Из кухни прибежала Доун - что случилось? - и вот они уже все залились слезами, обнялись, прижались друг к другу и плакали вместе на своей большой веранде, как будто та бомба была заложена под их домом, и после взрыва уцелела одна эта веранда. И Швед ничего не мог поделать ни с ними, ни с собой.
Никогда еще семья не ощущала свой крах так сильно. Несмотря на все усилия Шведа смягчить шок от испытанного в тот день ужаса и не дать своему рассудку повредиться - несмотря на решительность, с какой он попытался залатать бреши, появившиеся в его защитной оболочке после того, как он бегом пробежал тоннель и нашел свою машину на этой мрачной Даун-Нек-стрит в целости там, где и оставил; несмотря на решительность, с какой он во второй раз попытался восстановить свою защитную оболочку, поврежденную телефонным разносом Джерри; несмотря на решимость и в третий раз собрать мужество в кулак - когда стоял с ключом от машины в руках на парковке, под спиралями колючей проволоки; несмотря на то, что держал себя в руках; несмотря на отчаянные старания быть неуязвимым; несмотря на тщательно прилаженную к лицу маску уверенности в себе, с помощью которой он все это время старался охранить своих родных от четырех совершенных ею убийств, - стоило ему только сказать "любимые помидоры Мерри" вместо "любимые помидоры Доун", как все они почувствовали: то, что их постигло, - трагически непоправимо.

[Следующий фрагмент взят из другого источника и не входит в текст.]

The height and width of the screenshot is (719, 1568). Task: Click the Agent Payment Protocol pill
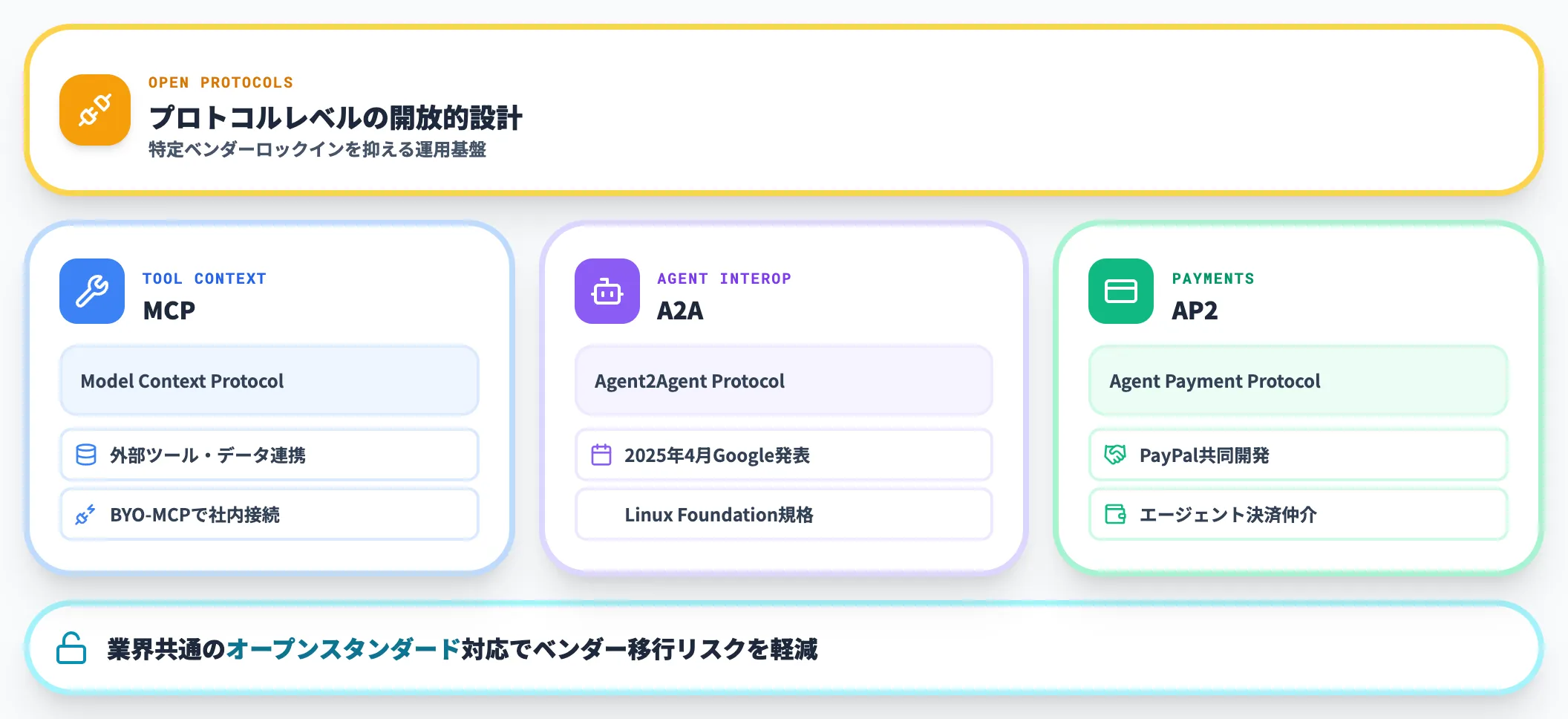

В тот вечер Лейвоу ждали на ужин шестерых гостей. Первыми приехали архитектор с женой, Билл и Джесси Оркатт, которые жили в старом фамильном доме Оркаттов в нескольких милях от Лейвоу по той же дороге и были сначала просто соседями, потом знакомыми, а потом стали и в гости ходить - когда Билл Оркатт занялся новым домом для Лейвоу. Семья Оркатт была хорошо известна в округе Моррис, она давно уже поставляла штату юристов - адвокатов, судей, сенаторов. В качестве президента местного общества охраны памятников, уже завоевавшего репутацию "исторической совести" нового поколения - поколения поборников сохранения старины и окружающей среды, - Оркатт проиграл бой за то, чтобы новую автомагистраль проложить в обход исторического центра Морристауна, и одержал победу в борьбе против строительства аэропорта недалеко от Чатхэма, который разрушил бы Большое болото, а с ним и немалую часть флоры и фауны округа. Сейчас он пытался уберечь озеро Хопатконг от загрязнителей воды. На бампере машины Оркатта красовался стикер: "За зеленый, чистый и тихий Моррис", а когда они со Шведом познакомились, он, добродушно похлопывая Шведову машину по капоту, сказал: "Мы всех собираем под свои знамена. Надо обуздать язвы современности". Узнав, что новые соседи выросли в городе и что сельская часть Нагорья Моррис им совсем не знакома, он предложил повозить их по территории округа. Это была целодневная экскурсия, и она плавно перетекла бы в двухдневную, не скажи Швед своему гиду, что на следующий, воскресный, день они с Доун и ребенком должны поехать к ее родителям.